3.SKEWING FEMALE 15-30, AND LATIN AMERICAN

That may simply reflect MyFFF’s core audience. One demographic which gets stronger every year is female viewers, which repped 60% of audience on FaceBook, where MFFF’s shorts played free for the first time for the whole of the month, garnering 2 million views, said Quentin Deleau-Lat0urnerie, MyFFF co-manager. In Latin America, 15-30s figured strongly among Facebook viewers, added Helloco. The five biggest markets for MyFrenchFilmFestivals’ own website – but not necessarily for all platforms – were Brazil, Mexico, Poland, Argentina and Russia, bastions of family entertainment. Skewing young and focusing on new talent – 7 out of its 11 first-run features were first or second features – MyFFF fulfills its original remit. “Digital is a true opportunity for French cinema to reach new and younger audiences,” said Giordano. “My main satisfaction with the success of this edition is that there is an obvious curiosity and desire to discover the new voices of French cinema.”

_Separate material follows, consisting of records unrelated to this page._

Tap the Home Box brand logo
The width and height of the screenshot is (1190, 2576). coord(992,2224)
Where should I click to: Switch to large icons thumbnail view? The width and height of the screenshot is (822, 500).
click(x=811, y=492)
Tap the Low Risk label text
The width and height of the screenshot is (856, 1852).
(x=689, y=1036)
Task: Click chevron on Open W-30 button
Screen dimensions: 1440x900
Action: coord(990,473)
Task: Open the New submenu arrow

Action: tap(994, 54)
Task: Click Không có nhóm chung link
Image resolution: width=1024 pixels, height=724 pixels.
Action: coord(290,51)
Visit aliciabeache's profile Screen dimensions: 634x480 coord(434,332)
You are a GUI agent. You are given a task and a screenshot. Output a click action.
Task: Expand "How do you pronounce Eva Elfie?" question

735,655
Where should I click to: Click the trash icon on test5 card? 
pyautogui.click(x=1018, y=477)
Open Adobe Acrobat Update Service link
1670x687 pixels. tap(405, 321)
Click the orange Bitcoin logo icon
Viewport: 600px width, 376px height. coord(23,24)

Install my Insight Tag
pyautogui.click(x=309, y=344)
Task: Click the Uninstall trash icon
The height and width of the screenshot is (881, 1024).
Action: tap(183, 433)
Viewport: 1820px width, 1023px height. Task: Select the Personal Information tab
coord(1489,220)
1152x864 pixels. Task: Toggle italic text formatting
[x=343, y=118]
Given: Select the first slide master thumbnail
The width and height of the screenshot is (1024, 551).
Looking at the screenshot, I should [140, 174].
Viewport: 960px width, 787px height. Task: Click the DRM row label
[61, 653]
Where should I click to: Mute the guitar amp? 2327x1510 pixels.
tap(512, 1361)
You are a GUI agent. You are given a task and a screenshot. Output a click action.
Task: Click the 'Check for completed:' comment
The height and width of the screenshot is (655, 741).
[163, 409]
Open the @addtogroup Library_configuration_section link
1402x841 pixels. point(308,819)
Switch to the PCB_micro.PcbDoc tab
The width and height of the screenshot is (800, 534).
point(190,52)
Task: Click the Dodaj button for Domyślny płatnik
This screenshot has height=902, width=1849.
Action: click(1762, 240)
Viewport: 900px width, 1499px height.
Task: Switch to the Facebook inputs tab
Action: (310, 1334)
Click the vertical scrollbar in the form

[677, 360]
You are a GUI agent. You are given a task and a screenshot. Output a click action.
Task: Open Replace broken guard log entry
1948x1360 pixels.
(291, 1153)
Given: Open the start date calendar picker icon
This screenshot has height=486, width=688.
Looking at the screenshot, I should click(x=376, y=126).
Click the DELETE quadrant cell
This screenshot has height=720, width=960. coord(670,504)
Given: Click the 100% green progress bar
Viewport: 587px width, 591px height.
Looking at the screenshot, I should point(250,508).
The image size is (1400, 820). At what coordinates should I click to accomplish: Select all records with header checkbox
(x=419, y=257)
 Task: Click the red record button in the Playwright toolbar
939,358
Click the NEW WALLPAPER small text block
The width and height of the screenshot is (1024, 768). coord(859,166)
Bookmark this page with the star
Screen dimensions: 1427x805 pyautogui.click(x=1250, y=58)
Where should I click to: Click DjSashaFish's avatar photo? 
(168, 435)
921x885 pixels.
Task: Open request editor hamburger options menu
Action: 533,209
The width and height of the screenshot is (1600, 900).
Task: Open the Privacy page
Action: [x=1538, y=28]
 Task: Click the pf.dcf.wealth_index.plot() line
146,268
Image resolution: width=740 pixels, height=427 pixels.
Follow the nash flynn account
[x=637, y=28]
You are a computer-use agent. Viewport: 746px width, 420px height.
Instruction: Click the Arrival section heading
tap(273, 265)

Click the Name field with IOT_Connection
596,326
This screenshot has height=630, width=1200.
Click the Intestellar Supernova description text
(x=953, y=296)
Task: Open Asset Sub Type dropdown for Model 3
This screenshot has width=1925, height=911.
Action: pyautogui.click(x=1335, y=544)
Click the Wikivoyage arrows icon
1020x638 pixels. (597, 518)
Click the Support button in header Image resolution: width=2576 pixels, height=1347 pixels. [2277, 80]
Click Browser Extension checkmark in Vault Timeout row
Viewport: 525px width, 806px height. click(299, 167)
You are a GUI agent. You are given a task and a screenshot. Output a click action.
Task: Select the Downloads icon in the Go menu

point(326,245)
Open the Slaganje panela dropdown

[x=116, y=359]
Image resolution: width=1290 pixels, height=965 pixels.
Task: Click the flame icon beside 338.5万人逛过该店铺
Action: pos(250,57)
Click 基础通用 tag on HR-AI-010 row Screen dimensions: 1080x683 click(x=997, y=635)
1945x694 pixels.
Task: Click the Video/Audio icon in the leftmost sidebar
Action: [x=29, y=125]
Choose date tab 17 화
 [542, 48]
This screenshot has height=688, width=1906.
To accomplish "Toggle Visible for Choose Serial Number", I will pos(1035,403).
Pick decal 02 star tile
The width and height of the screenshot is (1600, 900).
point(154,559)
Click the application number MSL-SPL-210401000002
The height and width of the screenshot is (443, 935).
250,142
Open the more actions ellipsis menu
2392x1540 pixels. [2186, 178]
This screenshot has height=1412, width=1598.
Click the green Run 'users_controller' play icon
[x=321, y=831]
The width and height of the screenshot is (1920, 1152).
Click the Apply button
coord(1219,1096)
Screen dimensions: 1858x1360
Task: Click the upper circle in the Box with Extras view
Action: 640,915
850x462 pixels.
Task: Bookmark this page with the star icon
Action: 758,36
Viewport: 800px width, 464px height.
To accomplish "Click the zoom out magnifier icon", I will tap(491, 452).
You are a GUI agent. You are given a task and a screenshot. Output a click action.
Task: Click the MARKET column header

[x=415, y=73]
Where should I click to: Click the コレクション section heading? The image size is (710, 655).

4.AUDIENCES LESS TURNED OFF BY FOREIGN-LANGUAGE?

“The Collection,” starring the great Jean-Claude Carrière, Luis Buñuel’s young co-scribe, as a now aged and blind arts collector who still talks lovingly about the magnificent collection hanging on his apartment’s wall, scored among the best marks for any short in MyFFF. As did “Blue Dog,” where a son dyes his white dog blue, to calm his father, who only feels safe in an apartment painted in blue, that can be put down to their quality of course. It may well also mark a larger enthusiasm by audiences worldwide for foreign-language fiction. Films are shown subtitled in 11 languages, but never dubbed.

5.BUILDING ON THE 2019 EDITION

MFFF is a one-month-long festival. It’s also “a great B2C event, connecting millions, a great B2B tool to better understand the audience for French film on VOD platforms and also develop partnerships and promote French cinema all year long,” said Deleau Latournerie. At the UniFrance Rendez-Vous in Paris last month, UniFrance announced to Variety a slate of measures designed to more fully support French productions on VOD platforms in 2019. These include new financial incentives; a yearlong marketing campaign; and offering members extensive data and analysis. UniFrance still seeks theatrical openings for its films: a selection of the MyFFF shorts were shown on an open-air screen in Brazil’s Porto Alegre, for example. When it comes to French films VOD presence, MyFFF may be just a beginning.